I had a long day. It began in Fernie, BC in the midst of great ski country. I got as far as Olds, Alberta, within view of the Rockies, and encountered car trouble and was towed home. We have a regular shop we take cars to, so we dropped it off.

What a treat it was to find this poem and image waiting. What if we were butterflies and bees? We could live in a world of somethings.

David at Barsetshire Diaries suggested we need a contemporary Dr. Seuss. Perhaps with a concerted effort we can match his wit and wisdom and as Jonathan at By the Mighty Mumford commented we would have a Seuss on the Loose. Oh, that is so wonderful and Seussian.

I Am the Tree

Where do the boundaries between the subjective and objective worlds end and begin? Is there a boundary between our inner and outer worlds?

Etta Blum writes a poem that asks those questions. There is a continuous moving between the inner and outer worlds. Parker Palmer uses the metaphor of a Möbius strip with an inner ant outer edge. When we run our fingers along the edge, we can do so seamlessly without lifting our fingers.

We are like a tree with a bird at the top. Each of us is part of the world we each live in and, if there is a boundary between each of us and it, it is thin and permeable as to appear non-existent. In a sense, we are the world and it is each of us. Like the bird in that tree, we have a niche where we thrive and live most fully. We return there to feel that sense of being and purpose.

I am the tree ascending.
At the topmost branch
I’ve become the bird,
starting from tip to
climb into above.
After-
ward, cloud.
Why not?
My purposes are clear.

 

Lost

I sometimes feel lost in the world, without bearings. David Wagoner counseled that when we feel lost to stop and listen to the world, as if it were the forest and a powerful stranger able to speak to us.

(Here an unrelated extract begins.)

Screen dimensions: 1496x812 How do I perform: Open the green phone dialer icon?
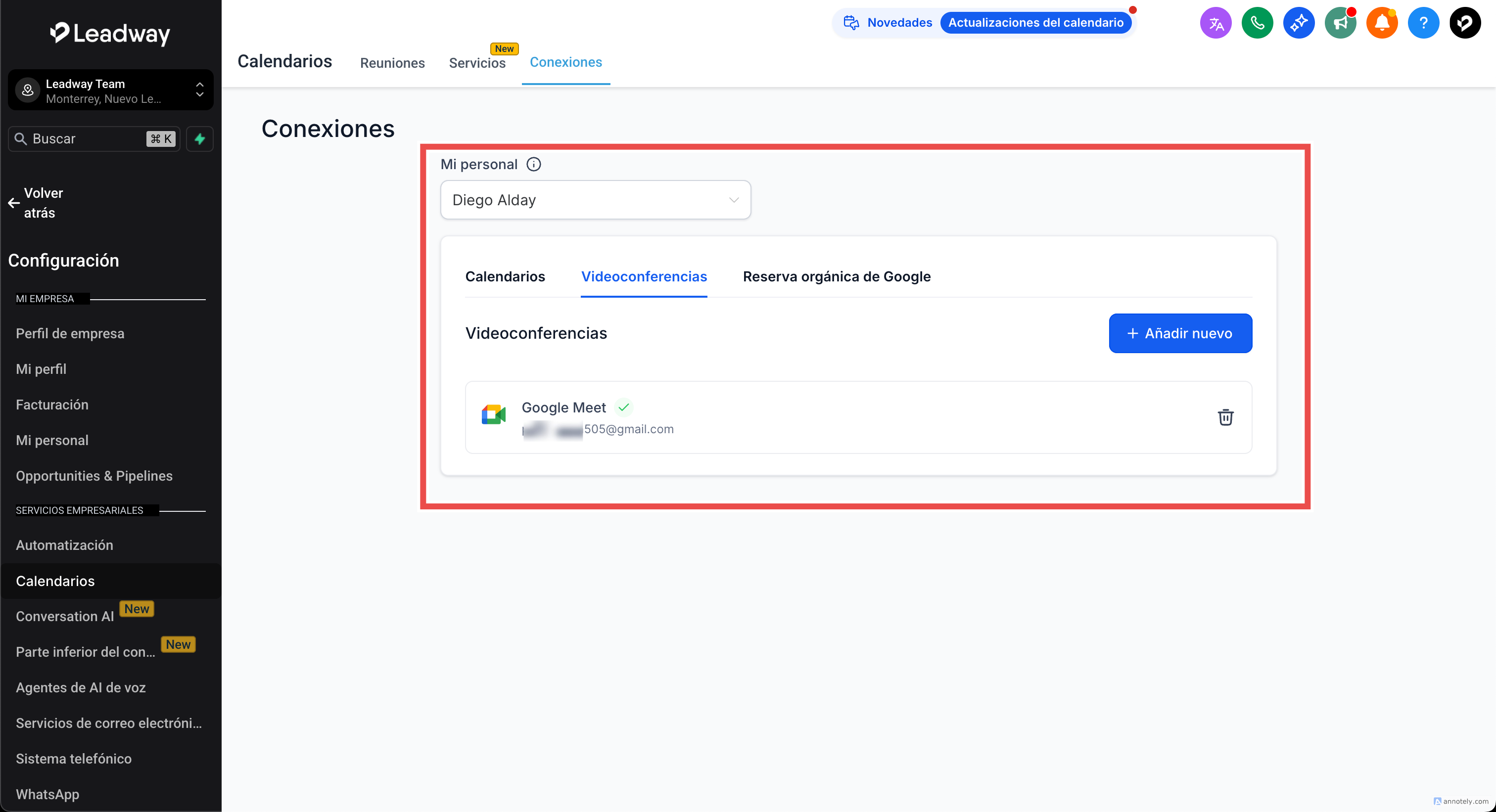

When I stop and pray, I ask someone for help, but, if I rush on, without listening, the prayer cannot be answered. I pose a question that I cannot answer. Prayer is not just speaking. My heart opens and receives what is returned to me.

Is it in the form of words? Or, is it the gentle breath that is hardly perceptible? When I am mindful and listen to listen, I intuitively sense differences. Mindfulness becomes an attentive and sensitive way of life, as opposed to just happening.

Stand still. The trees ahead and bushes beside you
Are not lost. Wherever you are is called Here,
And you must treat it as a powerful stranger,
Must ask permission to know it and be known.
The forest breathes. Listen. It answers,
I have made this place around you,
If you leave it you may come back again, saying Here.
No two trees are the same to Raven.
No two branches are the same to Wren.
If what a tree or a bush does is lost on you,
You are surely lost. Stand still. The forest knows
Where you are. You must let it find you.